On Monday, 5 December 2022 at 19:57:39 UTC, H. S. Teoh wrote:
> D's bounds checks are often touted as a major feature to prevent issues with buffer overflow and out-of-bounds accesses. Interestingly, "buffer overflow" and "out of bounds..." add up only to about 14% of the total issues. Nothing to sneeze at, but nonetheless not as big an issue as use-after-free bugs.
This doesn't mean that there are fewer "out of bounds" bugs in general. But they are less likely to become exploitable security vulnerabilities. The "use after free" bugs are relatively easily to exploit:
- The old buffer is freed.
- This part of memory is later allocated for storing some security sensitive information.
- Access via the old pointer results in leaking the sensitive information.
GC surely helps to mitigate the security aspect of this. But the bug in the application logic may still be there and only manifest itself as a memory leak (if the application still keeps a pointer to the data that is not supposed to be used anymore). A good coding practice in C/C++ is to explicitly set a pointer to NULL immediately after deallocating memory.
> Integer overflow is also sometimes brought up as something important; but at least according to the above categorization it only accounts for 2% of issues. So not as big a deal as some may have made it sound.

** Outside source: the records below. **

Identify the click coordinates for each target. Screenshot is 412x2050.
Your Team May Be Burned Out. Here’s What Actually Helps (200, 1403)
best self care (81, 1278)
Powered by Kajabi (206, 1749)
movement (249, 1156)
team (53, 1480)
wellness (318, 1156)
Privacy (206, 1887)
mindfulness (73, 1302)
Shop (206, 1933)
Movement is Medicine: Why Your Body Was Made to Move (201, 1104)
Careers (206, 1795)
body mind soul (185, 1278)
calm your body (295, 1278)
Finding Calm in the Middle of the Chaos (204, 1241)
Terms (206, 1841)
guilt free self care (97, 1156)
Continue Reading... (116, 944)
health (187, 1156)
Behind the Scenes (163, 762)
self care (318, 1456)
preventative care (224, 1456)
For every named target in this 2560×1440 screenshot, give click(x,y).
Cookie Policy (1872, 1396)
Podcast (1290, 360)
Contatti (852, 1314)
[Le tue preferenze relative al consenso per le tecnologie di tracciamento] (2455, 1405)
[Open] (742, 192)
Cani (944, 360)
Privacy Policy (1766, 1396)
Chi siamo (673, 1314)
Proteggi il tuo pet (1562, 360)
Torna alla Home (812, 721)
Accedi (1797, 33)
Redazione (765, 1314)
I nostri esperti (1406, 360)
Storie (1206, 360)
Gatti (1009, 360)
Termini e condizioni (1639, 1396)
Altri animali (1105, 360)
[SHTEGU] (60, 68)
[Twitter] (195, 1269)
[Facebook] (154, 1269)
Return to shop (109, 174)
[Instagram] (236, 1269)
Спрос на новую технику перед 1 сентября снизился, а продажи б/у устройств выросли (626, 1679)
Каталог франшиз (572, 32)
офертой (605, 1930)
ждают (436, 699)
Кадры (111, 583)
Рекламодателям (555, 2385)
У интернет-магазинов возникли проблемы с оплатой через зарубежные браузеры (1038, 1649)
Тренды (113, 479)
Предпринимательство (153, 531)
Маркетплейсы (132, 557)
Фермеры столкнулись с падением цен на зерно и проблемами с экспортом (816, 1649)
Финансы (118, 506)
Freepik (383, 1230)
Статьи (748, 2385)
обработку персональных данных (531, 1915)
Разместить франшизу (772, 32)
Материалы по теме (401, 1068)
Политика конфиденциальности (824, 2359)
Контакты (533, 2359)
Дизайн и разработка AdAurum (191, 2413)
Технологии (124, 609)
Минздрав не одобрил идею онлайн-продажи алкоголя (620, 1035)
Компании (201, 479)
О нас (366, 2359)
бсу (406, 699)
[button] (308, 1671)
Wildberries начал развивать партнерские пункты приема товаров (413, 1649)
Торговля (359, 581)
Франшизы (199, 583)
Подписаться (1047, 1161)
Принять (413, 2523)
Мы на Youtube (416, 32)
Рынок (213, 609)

First, not every bug easily results in an exploitable security vulnerability. It's the same as with the "buffer overflow" vs. "use after free" case. And more importantly, C/C++ compilers are just safer than D compilers when it comes to integer overflows detection. Chromium developers are actively using UBSAN, which even allows detecting unsigned integer overflows:
-fsanitize=unsigned-integer-overflow: Unsigned integer overflow, where the result
of an unsigned integer computation cannot be represented in its type. Unlike signed
integer overflow, this is not undefined behavior, but it is often unintentional.
You can grep Chromium source code for no_sanitize
or even __attribute__((no_sanitize("unsigned-integer-overflow")))
if you don't believe me.
Many of the integer overflow bugs are caught by the C++ compiler via UBSAN during the development and never reach the end users. While D compilers don't offer any reasonable protection. Except for GDC, which supports -ftrapv
option as an undocumented "Easter egg".